This afternoon, Voices for Children Economic Stability and Health Policy Coordinator Aubrey Mancuso testified in support of LB495, which would raise the earned income tax (EITC) credit in Nebraska to 15% of the federal EITC.
Voices for Children is in support of LB 495 because the Earned Income Tax Credit is one of the most effective tools we have for addressing child poverty and it provides a tax cut to Nebraska’s lower income working families. In 2007, Nebraska expanded the state EITC to 10% of the federal credit. LB 495 would take the next step to increase the credit to 15% and put us on par with neighboring states. The EITC helps keep working families and children above the poverty line. In spite of a strong economy, our child poverty rate in Nebraska has continued to climb from 10% in the year 2000 to 17.7%, or almost one in 5 kids, in 2013.
Nationally, the EITC lifted 6.2 million people out of poverty, including about 3.2 million children. The number of poor children would have been one-quarter higher without the EITC. The credit also reduced the severity of poverty for another 21.6 million people, including 7.8 million children. Over 137,000 families in Nebraska, or almost 1 in 6 tax filers, claimed the state EITC in 2013 and over 31 million dollars was put back in the pockets of Nebraska’s low income working families.
Over 177,000 children live in Nebraska households who benefit from the EITC. Studies show that the impact of these tax credits on children and families is significant. An increase in family income from these credits is associated with increases student achievement in school as well as the child’s future earnings as an adult. The EITC has even been found to be associated with positive impacts on child health. Expanding state EITCs has been associated with higher rates of private health insurance and lower rates of public health insurance for children.

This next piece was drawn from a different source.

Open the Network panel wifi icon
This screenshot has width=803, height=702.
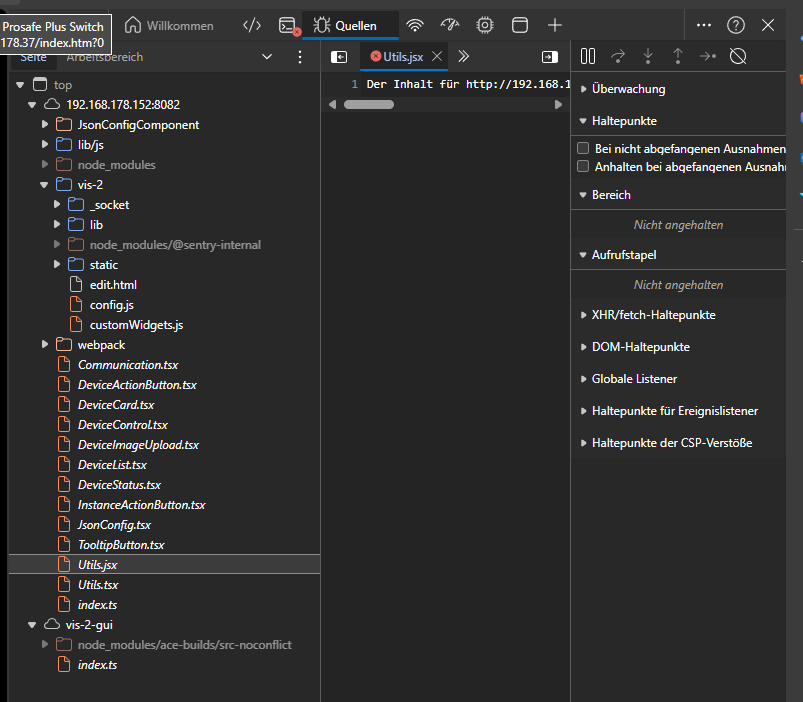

Finally, the EITC is a tool for promoting savings among lower income families. One study of those that received an EITC of greater than $1,000 found that 39% saved some portion of their tax return. In conclusion, the EITC is one of the most effective tools we have for addressing child poverty and it has several benefits for children that extend beyond just additional money for their family to meet basic expenses.